Carolina Cares also includes a bed tax.
Senate Bill 3 would expand Medicaid to anyone ages 19 to 64 whose income puts them at or below 133 percent of the federal poverty level. That’s about $16,612 for one person and about $34,250 for a family of four.
Expansion is the most impactful thing the legislature can do this year, both for health care and the state’s economy, Democrats said. The state would see an infusion of billions in the coming years in federal funding for the program.
Democrats also hit repeatedly on the state’s opioid crisis Wednesday, saying expansion money would help tackle that problem and mental health in general.
Despite Democratic gains in last November’s elections, Republicans hold majorities in both chambers of the General Assembly, and any successful expansion will need significant GOP support. House Minority Leader Darren Jackson said he is “extremely confident” an expansion plan will get out of the House, which is in line with what more optimistic Republican members who support the Carolina Cares plan have said.

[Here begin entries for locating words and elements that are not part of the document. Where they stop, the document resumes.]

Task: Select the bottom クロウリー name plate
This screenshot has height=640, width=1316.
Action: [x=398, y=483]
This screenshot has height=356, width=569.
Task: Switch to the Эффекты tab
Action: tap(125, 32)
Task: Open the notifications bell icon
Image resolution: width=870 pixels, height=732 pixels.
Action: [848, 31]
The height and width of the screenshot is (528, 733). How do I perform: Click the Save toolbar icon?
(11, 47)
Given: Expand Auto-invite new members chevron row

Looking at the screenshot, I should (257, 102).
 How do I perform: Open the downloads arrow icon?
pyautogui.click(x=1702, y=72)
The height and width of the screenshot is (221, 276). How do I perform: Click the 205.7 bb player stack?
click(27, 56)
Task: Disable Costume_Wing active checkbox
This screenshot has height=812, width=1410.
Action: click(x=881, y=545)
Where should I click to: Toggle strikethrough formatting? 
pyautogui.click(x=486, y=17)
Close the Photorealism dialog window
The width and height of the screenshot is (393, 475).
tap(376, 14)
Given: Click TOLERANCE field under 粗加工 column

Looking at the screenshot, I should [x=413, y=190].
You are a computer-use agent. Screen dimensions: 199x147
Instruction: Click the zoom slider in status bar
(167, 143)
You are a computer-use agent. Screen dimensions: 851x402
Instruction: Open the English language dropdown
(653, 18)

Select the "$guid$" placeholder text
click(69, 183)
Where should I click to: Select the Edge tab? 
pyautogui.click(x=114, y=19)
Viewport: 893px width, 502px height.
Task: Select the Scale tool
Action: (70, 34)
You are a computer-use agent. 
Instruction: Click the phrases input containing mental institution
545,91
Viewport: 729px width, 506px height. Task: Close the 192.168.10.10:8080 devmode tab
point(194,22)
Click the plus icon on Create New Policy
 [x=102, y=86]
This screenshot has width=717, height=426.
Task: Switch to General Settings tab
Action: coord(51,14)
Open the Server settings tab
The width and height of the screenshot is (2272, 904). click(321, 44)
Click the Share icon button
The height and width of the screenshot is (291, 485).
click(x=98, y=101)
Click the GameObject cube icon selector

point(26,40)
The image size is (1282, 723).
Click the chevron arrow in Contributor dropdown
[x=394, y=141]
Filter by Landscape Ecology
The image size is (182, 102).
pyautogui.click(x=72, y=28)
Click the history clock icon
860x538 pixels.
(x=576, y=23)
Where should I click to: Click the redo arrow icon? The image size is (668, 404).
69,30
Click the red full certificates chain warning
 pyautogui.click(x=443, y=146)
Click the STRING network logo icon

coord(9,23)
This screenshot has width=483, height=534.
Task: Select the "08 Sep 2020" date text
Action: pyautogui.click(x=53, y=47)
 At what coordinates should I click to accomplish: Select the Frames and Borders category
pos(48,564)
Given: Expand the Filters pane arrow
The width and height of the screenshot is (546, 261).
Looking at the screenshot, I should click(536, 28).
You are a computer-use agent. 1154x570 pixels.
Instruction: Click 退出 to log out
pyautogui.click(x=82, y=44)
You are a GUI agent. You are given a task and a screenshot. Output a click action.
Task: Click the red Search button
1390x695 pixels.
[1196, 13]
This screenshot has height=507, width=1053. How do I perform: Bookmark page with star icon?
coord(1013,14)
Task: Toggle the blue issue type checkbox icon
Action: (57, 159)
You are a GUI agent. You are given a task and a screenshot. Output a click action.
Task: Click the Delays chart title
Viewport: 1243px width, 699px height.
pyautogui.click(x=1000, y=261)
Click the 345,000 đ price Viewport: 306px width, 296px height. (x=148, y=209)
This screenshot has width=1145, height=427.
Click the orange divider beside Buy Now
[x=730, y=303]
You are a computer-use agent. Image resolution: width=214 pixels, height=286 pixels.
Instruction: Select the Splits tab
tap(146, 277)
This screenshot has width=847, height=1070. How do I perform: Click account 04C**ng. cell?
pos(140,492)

The Senate is the heavier lift, and Senate President Pro Tem Phil Berger has said repeatedly that he hasn’t seen an expansion plan that doesn’t create financial problems for the state down the road. He reiterated that Wednesday as the legislature gathered in Raleigh for the 2019 session.
“My position hasn’t changed,” said Berger, R-Rockingham.
Thirty-seven other states have adopted expansion, though, including a number of Republican states.
During a press conference featuring dozens of Democrats from both chambers, several legislators acknowledged a need for compromise on the issue. Sen. Ben Clark, D-Hoke, mentioned work requirements and co-pays as likely areas of discussion.
As of now, the Democratic bill limits co-pays by requiring them to be in line with the minimal costs non-expansion Medicaid recipients pay. The Carolina Cares plan would require participants to kick in 2 percent of their annual income as an insurance premium and pay routine co-pays.
Some see work requirements as an easy point for Democrats to concede since most of the expansion population likely already works. Expansion is meant to fill a coverage gap – adults who make too much money to qualify for traditional Medicaid but not enough to get federal health insurance subsidies provided by the Affordable Care Act.
Gov. Roy Cooper, who sees expansion as a top priority, has backed work requirements for the expansion population in the past.
Legislative Democrats said they’d rather see a simple expansion, which could be in place by Nov. 1 if passed. Work requirements and other changes would require waivers from the federal government that could take months – or longer – to receive.
With the session just starting, it’s difficult to predict how the debate will go, but Cooper is likely to include expansion in the state budget proposal he rolls out in about a month. His veto has new teeth with the Republican super-majorities broken, setting up a potential budget standoff over expansion.
State government wouldn’t shut down if budget talks go past the July 1 start of fiscal 2019-20, though. State law essentially continues the old budget as is until a new deal is struck.
The health care industry is also engaged in a fight with the state treasurer and the state employee’s association that’s likely to spill into this legislative session. Treasurer Dale Folwell wants to tie rates the State Health Plan pays to what Medicare pays for the same procedures, which he has said would save the plan $300 million in the first year alone.
The industry is fighting that plan, saying it could cripple hospitals.
Democrats acknowledged Wednesday that debate and others in the health care sector might get wrapped into the expansion debate, but they also said they hope to keep things separate.
“There’s no telling where the conversation might go,” Senate Minority Leader Dan Blue said.